begin

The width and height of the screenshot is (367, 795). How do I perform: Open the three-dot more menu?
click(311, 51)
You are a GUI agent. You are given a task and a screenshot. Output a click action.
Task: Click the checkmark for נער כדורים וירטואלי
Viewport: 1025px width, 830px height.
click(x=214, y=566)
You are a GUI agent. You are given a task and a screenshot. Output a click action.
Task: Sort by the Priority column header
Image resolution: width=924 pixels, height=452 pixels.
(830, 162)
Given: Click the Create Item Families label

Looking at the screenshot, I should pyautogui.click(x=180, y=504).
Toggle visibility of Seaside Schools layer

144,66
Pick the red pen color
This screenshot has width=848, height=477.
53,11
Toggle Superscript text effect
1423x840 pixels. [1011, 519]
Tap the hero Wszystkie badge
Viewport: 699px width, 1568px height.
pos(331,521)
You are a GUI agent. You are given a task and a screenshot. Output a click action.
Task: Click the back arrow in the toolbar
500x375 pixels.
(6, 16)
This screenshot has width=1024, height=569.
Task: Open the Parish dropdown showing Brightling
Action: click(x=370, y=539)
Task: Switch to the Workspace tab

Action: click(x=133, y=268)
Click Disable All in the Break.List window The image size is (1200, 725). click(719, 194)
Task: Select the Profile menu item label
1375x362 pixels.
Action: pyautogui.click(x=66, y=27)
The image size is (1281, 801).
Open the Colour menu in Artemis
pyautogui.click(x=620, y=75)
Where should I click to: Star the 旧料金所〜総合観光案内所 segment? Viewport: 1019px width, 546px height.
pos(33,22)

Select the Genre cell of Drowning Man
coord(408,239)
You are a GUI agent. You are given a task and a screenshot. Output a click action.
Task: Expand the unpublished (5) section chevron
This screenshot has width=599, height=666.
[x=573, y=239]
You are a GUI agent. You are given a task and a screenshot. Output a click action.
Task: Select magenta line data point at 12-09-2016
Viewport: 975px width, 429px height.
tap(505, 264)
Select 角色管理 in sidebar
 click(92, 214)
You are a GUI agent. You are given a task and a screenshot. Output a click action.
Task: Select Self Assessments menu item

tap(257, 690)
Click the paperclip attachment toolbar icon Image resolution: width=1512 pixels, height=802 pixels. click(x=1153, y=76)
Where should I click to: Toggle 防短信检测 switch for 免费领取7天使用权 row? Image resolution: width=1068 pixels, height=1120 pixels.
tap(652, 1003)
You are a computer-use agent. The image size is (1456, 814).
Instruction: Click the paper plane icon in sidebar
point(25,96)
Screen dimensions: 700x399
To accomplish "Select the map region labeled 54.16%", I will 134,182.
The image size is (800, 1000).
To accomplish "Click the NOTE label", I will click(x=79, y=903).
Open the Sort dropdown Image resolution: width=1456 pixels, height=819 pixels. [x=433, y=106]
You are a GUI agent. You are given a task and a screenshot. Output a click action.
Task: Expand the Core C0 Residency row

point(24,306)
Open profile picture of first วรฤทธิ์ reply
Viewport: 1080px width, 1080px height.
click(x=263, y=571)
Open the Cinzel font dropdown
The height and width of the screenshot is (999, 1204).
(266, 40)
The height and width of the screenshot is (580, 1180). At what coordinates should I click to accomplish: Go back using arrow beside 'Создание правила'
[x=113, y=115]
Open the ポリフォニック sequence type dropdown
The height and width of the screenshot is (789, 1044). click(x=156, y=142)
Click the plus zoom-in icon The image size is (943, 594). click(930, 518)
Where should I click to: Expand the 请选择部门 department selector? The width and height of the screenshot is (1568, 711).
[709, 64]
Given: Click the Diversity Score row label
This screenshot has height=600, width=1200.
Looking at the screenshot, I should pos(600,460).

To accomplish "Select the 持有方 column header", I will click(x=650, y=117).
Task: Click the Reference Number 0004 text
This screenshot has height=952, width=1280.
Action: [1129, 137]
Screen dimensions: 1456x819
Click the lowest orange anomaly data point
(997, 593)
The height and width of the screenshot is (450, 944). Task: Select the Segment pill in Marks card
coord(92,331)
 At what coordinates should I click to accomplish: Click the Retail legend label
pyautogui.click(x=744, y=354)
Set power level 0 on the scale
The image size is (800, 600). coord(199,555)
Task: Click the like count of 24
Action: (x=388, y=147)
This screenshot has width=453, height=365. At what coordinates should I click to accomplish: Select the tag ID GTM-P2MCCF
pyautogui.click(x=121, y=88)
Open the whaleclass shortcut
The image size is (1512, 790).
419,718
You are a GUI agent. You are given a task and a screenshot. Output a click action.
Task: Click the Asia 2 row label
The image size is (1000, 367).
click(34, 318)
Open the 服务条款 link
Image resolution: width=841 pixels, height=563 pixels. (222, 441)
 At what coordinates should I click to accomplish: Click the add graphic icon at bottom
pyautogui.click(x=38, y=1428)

end

**Task**
Reproduce every line of the data above verbatim, from the first line to the last, without changing any character.

**Exercise output**
The width and height of the screenshot is (367, 795). How do I perform: Open the three-dot more menu?
click(311, 51)
You are a GUI agent. You are given a task and a screenshot. Output a click action.
Task: Click the checkmark for נער כדורים וירטואלי
Viewport: 1025px width, 830px height.
click(x=214, y=566)
You are a GUI agent. You are given a task and a screenshot. Output a click action.
Task: Sort by the Priority column header
Image resolution: width=924 pixels, height=452 pixels.
(830, 162)
Given: Click the Create Item Families label

Looking at the screenshot, I should pyautogui.click(x=180, y=504).
Toggle visibility of Seaside Schools layer

144,66
Pick the red pen color
This screenshot has width=848, height=477.
53,11
Toggle Superscript text effect
1423x840 pixels. [1011, 519]
Tap the hero Wszystkie badge
Viewport: 699px width, 1568px height.
pos(331,521)
You are a GUI agent. You are given a task and a screenshot. Output a click action.
Task: Click the back arrow in the toolbar
500x375 pixels.
(6, 16)
This screenshot has width=1024, height=569.
Task: Open the Parish dropdown showing Brightling
Action: click(x=370, y=539)
Task: Switch to the Workspace tab

Action: click(x=133, y=268)
Click Disable All in the Break.List window The image size is (1200, 725). click(719, 194)
Task: Select the Profile menu item label
1375x362 pixels.
Action: pyautogui.click(x=66, y=27)
The image size is (1281, 801).
Open the Colour menu in Artemis
pyautogui.click(x=620, y=75)
Where should I click to: Star the 旧料金所〜総合観光案内所 segment? Viewport: 1019px width, 546px height.
pos(33,22)

Select the Genre cell of Drowning Man
coord(408,239)
You are a GUI agent. You are given a task and a screenshot. Output a click action.
Task: Expand the unpublished (5) section chevron
This screenshot has width=599, height=666.
[x=573, y=239]
You are a GUI agent. You are given a task and a screenshot. Output a click action.
Task: Select magenta line data point at 12-09-2016
Viewport: 975px width, 429px height.
tap(505, 264)
Select 角色管理 in sidebar
 click(92, 214)
You are a GUI agent. You are given a task and a screenshot. Output a click action.
Task: Select Self Assessments menu item

tap(257, 690)
Click the paperclip attachment toolbar icon Image resolution: width=1512 pixels, height=802 pixels. click(x=1153, y=76)
Where should I click to: Toggle 防短信检测 switch for 免费领取7天使用权 row? Image resolution: width=1068 pixels, height=1120 pixels.
tap(652, 1003)
You are a computer-use agent. The image size is (1456, 814).
Instruction: Click the paper plane icon in sidebar
point(25,96)
Screen dimensions: 700x399
To accomplish "Select the map region labeled 54.16%", I will 134,182.
The image size is (800, 1000).
To accomplish "Click the NOTE label", I will click(x=79, y=903).
Open the Sort dropdown Image resolution: width=1456 pixels, height=819 pixels. [x=433, y=106]
You are a GUI agent. You are given a task and a screenshot. Output a click action.
Task: Expand the Core C0 Residency row

point(24,306)
Open profile picture of first วรฤทธิ์ reply
Viewport: 1080px width, 1080px height.
click(x=263, y=571)
Open the Cinzel font dropdown
The height and width of the screenshot is (999, 1204).
(266, 40)
The height and width of the screenshot is (580, 1180). At what coordinates should I click to accomplish: Go back using arrow beside 'Создание правила'
[x=113, y=115]
Open the ポリフォニック sequence type dropdown
The height and width of the screenshot is (789, 1044). click(x=156, y=142)
Click the plus zoom-in icon The image size is (943, 594). click(930, 518)
Where should I click to: Expand the 请选择部门 department selector? The width and height of the screenshot is (1568, 711).
[709, 64]
Given: Click the Diversity Score row label
This screenshot has height=600, width=1200.
Looking at the screenshot, I should pos(600,460).

To accomplish "Select the 持有方 column header", I will click(x=650, y=117).
Task: Click the Reference Number 0004 text
This screenshot has height=952, width=1280.
Action: [1129, 137]
Screen dimensions: 1456x819
Click the lowest orange anomaly data point
(997, 593)
The height and width of the screenshot is (450, 944). Task: Select the Segment pill in Marks card
coord(92,331)
 At what coordinates should I click to accomplish: Click the Retail legend label
pyautogui.click(x=744, y=354)
Set power level 0 on the scale
The image size is (800, 600). coord(199,555)
Task: Click the like count of 24
Action: (x=388, y=147)
This screenshot has width=453, height=365. At what coordinates should I click to accomplish: Select the tag ID GTM-P2MCCF
pyautogui.click(x=121, y=88)
Open the whaleclass shortcut
The image size is (1512, 790).
419,718
You are a GUI agent. You are given a task and a screenshot. Output a click action.
Task: Click the Asia 2 row label
The image size is (1000, 367).
click(34, 318)
Open the 服务条款 link
Image resolution: width=841 pixels, height=563 pixels. (222, 441)
 At what coordinates should I click to accomplish: Click the add graphic icon at bottom
pyautogui.click(x=38, y=1428)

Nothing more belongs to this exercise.